Blood
Remembrance
Just came in from seeing "Things Change" with Don Ameche
at the Avon with Tom. And so they do. I'm a very different person
today than the woman who signed that mortgage two years ago. Getting
dropped off by Tom is still a bit unsettling, but it only lasts
a short while and I am centered again in my safe place. J.T. Walsh
had a small part in the movie. It was good to see his face, and
hard to remember that there's a guy in that movie who stayed at
my house one night. Not only stayed, but ate, showered, even used
the bathroom. Life is going so fast: if this happened two months
ago, and I'm as centered as I am, I guess I'm getting to be a
grown-up. Jim (the actor) left me with a book, Rilke on Love and
other Difficulties, I read it almost every night for a month.

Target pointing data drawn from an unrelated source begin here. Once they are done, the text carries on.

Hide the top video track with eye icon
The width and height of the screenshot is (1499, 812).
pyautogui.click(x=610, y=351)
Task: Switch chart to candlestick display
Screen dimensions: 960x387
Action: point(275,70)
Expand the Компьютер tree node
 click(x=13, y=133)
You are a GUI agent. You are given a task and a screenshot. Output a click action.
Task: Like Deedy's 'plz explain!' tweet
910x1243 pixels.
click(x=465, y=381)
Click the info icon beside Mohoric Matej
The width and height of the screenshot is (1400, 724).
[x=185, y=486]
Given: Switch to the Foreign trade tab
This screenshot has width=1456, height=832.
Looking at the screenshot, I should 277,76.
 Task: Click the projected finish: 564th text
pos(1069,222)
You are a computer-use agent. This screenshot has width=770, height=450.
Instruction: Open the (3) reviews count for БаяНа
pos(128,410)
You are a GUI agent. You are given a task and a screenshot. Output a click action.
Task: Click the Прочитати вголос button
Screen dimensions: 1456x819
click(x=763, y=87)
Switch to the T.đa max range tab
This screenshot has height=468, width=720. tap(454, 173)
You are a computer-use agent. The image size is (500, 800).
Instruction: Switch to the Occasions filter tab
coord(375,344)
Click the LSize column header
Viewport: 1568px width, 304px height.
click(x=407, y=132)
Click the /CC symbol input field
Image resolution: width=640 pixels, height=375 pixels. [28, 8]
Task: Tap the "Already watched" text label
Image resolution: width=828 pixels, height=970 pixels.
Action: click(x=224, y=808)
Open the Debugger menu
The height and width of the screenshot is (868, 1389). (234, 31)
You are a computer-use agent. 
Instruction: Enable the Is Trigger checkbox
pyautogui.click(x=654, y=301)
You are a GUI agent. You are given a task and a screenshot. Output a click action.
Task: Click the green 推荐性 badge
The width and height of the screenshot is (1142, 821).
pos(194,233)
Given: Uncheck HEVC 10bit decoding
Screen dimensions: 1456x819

Rilke writes: "I am of the opinion that marriage, as such, does
not deserve as much emphasis as it has acquired through the conventional
development of its nature. It does not occur to anyone to expect
a single person to be happy." And about Rilke: Rilke had much
to say about the difficulty of writing poetry. Not about the craft
so much as about the inner life discipline. We have seen an example
of that in the midst of his words on love. Jim and I went to the
bookstore. He looked, and read up and down the aisles, as I stood
gazing at the best-sellers. Yet, he in his patience, finds this
book for me. Few people, if any, have come so close to my perception
of life as my friend in the movies and this book about life. Ah!
But verses amount to so little when one writes them so young.
One ought to wait and gather sense and sweetness a whole life
long, and a long life if possible, and then, quite at the end,
one might perhaps be able to write ten lines that were good. Yes
it was good to see that face tonight.
Copyright; Ruth
Mahoney 24-Feb-89 Saturday 9:00 p.m.